= Task objective =
Go through the material below and return each line with the string "overview" in it.

─── Records provided ───

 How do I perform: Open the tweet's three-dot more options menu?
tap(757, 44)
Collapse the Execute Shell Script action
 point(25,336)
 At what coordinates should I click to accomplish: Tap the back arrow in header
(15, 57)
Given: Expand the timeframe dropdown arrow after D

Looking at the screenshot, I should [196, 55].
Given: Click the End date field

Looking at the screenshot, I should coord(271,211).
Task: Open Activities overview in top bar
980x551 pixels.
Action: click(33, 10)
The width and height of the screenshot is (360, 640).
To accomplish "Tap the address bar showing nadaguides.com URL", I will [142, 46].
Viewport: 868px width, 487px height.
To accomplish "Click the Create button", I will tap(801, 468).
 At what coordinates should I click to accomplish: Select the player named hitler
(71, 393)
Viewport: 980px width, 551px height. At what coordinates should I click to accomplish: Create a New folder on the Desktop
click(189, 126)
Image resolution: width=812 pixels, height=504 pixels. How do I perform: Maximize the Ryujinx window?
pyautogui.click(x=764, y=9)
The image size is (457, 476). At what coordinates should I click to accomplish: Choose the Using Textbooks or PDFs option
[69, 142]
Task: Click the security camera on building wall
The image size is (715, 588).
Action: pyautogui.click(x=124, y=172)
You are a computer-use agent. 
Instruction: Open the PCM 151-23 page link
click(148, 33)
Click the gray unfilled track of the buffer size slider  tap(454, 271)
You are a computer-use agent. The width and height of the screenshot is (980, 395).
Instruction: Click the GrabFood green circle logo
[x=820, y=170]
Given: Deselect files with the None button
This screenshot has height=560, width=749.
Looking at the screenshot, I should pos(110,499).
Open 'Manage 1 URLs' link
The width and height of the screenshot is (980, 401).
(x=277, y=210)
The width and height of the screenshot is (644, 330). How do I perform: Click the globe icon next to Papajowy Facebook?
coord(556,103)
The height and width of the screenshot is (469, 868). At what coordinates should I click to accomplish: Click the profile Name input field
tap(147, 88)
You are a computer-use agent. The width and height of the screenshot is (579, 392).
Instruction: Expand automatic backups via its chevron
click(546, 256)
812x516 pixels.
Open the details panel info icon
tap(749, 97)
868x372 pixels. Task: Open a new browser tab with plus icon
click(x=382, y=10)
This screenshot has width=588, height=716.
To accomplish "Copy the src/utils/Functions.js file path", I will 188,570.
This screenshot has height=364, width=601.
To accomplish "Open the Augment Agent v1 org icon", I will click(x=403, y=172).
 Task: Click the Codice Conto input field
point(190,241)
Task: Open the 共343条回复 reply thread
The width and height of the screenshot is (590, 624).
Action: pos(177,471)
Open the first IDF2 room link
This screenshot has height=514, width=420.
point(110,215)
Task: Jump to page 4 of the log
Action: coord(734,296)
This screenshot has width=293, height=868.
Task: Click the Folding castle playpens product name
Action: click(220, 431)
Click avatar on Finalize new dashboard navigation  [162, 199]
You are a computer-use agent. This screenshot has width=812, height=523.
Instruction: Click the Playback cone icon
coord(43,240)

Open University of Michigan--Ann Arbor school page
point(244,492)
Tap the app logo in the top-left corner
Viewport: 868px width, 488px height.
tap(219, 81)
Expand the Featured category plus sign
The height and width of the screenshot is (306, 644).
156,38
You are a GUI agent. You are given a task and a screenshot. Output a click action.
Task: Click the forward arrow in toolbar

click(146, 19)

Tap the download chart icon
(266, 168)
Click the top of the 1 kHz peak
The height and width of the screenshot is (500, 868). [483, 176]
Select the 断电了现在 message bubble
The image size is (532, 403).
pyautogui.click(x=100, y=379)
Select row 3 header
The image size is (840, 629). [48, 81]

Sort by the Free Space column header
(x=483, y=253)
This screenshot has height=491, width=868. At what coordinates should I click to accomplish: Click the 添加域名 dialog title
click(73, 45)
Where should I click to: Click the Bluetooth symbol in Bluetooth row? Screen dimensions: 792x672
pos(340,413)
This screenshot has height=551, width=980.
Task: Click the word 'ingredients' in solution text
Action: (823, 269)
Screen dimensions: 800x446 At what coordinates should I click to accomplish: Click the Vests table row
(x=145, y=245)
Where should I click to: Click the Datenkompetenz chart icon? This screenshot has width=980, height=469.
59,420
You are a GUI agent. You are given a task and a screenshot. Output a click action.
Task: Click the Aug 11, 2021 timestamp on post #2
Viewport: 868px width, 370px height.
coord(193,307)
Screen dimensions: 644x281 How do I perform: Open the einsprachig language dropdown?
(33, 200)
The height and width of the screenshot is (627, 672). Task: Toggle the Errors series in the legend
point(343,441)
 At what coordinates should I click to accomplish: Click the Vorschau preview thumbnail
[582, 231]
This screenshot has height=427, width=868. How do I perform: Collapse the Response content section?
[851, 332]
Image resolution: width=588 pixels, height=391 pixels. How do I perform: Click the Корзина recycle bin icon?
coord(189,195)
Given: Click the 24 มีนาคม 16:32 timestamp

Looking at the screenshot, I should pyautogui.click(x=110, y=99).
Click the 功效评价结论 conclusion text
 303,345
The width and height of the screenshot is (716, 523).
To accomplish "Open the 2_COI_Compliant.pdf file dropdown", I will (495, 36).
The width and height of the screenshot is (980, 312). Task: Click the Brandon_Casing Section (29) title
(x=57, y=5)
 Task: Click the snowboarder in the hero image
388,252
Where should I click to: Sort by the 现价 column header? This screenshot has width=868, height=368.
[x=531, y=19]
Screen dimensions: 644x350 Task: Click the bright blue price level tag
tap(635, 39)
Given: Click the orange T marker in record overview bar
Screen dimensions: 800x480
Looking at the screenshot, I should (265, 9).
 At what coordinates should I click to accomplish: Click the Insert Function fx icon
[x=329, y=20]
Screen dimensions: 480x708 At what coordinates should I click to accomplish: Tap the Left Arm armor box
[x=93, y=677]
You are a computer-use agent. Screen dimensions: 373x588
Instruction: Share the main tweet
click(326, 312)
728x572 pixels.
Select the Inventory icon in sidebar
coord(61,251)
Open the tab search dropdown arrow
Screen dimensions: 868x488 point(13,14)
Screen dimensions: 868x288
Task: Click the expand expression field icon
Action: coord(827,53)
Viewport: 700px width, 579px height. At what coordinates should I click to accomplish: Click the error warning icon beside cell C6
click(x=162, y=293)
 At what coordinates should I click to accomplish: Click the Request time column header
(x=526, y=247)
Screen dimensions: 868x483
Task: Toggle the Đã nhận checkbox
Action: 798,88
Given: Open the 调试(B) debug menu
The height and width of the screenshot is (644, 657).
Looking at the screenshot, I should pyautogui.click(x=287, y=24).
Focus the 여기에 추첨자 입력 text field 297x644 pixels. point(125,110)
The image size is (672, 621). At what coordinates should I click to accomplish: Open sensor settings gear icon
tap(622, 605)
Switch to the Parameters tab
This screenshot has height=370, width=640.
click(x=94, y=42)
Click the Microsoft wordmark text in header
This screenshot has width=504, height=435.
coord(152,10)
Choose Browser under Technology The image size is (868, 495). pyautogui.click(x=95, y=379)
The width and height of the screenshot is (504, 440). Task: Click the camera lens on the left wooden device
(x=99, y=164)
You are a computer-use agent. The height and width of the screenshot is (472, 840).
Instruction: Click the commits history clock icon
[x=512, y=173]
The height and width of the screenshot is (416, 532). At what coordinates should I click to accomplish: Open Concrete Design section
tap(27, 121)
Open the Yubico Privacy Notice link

───

= Task response =
Task: Open Activities overview in top bar
Given: Click the orange T marker in record overview bar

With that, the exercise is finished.